O Céu e o Inferno:
Foi sorteada a evocação do Espírito apresentado em O Céu e o Inferno como
“Uma rainha de Oude” (Capítulo VII, Espíritos endurecidos).
(a Santo Agostinho e ao Espírito familiar) - É possível evocar o Espírito apresentado em O Céu e o Inferno como “Uma rainha de Oude”? “Sim, podem evocar.”
NOTA: Esta primeira resposta já foi transmitida por psicofonia.
Depois, foi feita a evocação.
“Oi.” Dialogador (...) – “Olá! Seja bem-vinda, irmã!”
“O que vocês querem de mim?”
Dialogador (...) – “Estamos conduzindo um estudo com os Espíritos que se comunicaram em O Céu e o Inferno e nós gostaríamos de perguntar para cada um como foram seus desenvolvimentos no mundo espiritual, quais têm sido suas ocupações desde aquela comunicação que ofereceram a Kardec; o que aconteceu com a irmã desde aquele momento?” “Eu já estou bem melhor, me sinto mais feliz; não sinto mais inveja daqueles que foram inferiores a mim na Terra, mas que, no mundo espiritual, são mais elevados do que eu. Estou mais liberta da influência da matéria.”
Dialogador (...) – “Excelente notícia! A irmã poderia talvez nos dizer que tipo de esforço foi feito para alcançar esse resultado?” “Foi meu anjo da guarda, ele me ajuda muito; também o contato com os Espíritos da obra da Codificação; me impressionaram bastante.
Dialogador (....) – “Desde aquela época, eles continuaram interagindo com você e te ajudando?” “Sim.”
Dialogadora (....) – “Queria comentar da importância de ouvir os conselhos dos bons Espíritos e desejar que sua jornada continue progredindo.” “Obrigada.”
Dialogador (....) - “E hoje, qual tem sido a sua ocupação?” “Eu me ocupo de estudar, refletir, ouvir bons conselhos para reencarnar novamente. Quero reencarnar novamente numa situação parecida, de riqueza, para ter a mesma prova, mas, dessa vez, se eu falhar, a punição será duas vezes mais grave.”
Dialogador (....) – “É interessante, porque o irmão nosso que esteve aqui na última reunião também nos disse que gostaria de repetir a prova pela qual foi exposto em O Céu e o Inferno.” “Eu poderia escolher reencarnar na pobreza para ter uma prova contrária, o que também seria útil, mas a minha verdadeira fraqueza está no orgulho e na vaidade. Dessa forma, só pela riqueza poderei realmente testar se já me desvencilhei desses vícios.”

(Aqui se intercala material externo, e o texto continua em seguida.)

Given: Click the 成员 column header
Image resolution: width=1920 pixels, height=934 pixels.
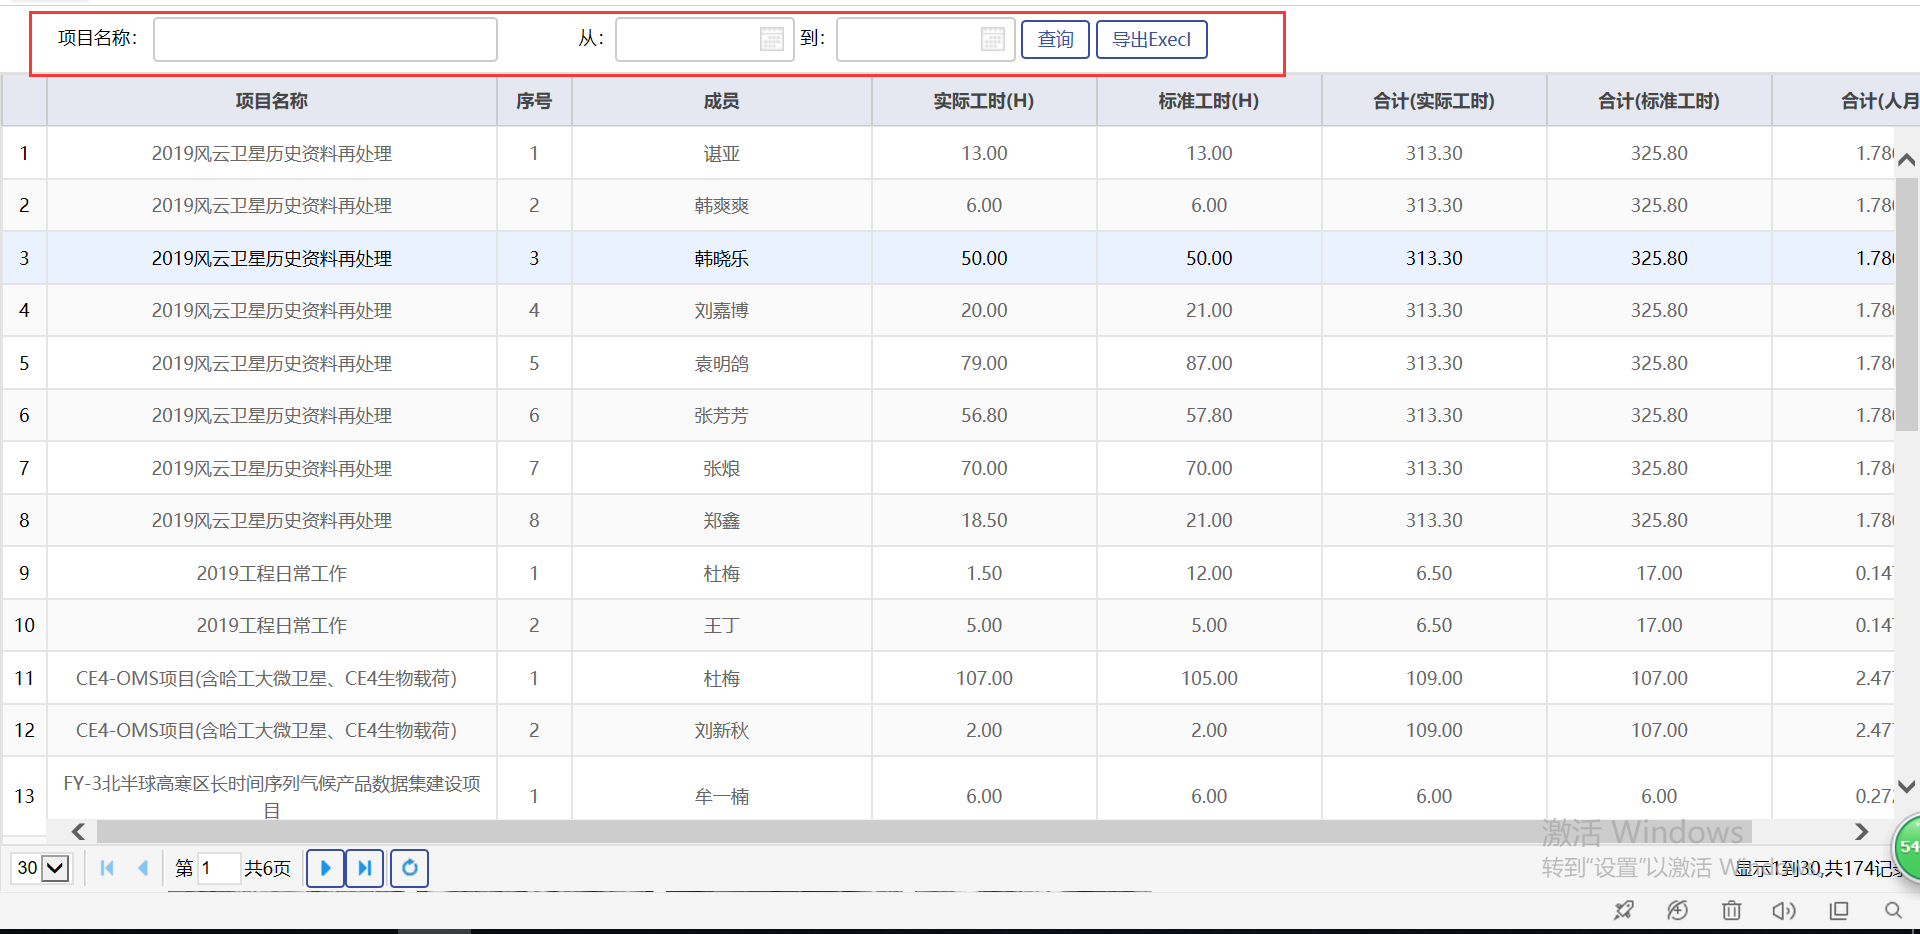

Dialogador (....) – “Gostaria de perguntar se a irmã se lembra como foi seu desencarne, como se encontrou quando se viu desencarnada, o que aconteceu... Se pudesse, gostaria que repassasse o tempo desde o desencarne até hoje.” “Quando eu desencarnei, eu me vi em sofrimento, porque vi meus servos sendo superiores a mim e isso me causou grande inveja e feriu meu orgulho. Isso foi meu sofrimento, minha expiação, mas agora já estou melhor. Esses mesmos me perdoaram e me auxiliaram no meu progresso no mundo espiritual.”
Dialogador (...) – “Inicialmente deve ter tido muita dificuldade...”
“Certamente.” Dialogador (....) – “Demorou muito tempo para se libertar disso?” “Foi difícil.”
Dialogador (...) – “São os votos de todos nós que a sua encarnação seja bemsucedida e que todo esse tempo que passou aprendendo, se robustecendo com o apoio de nossos irmãos superiores lhe seja útil para que tenha mais sucesso na sua próxima prova. Muito obrigado por ter aceitado nosso convite!” “Obrigado! Adeus!”
NOTA: Na comunicação original publicada por Kardec, o Espírito não fazia referência a ver os seus servos em condição melhor no mundo espiritual. No entanto, era efetivamente uma monarca indiana que continuava tomada pelo orgulho e reclamando um tratamento de reverência à sua realeza, perdida com a desencarnação.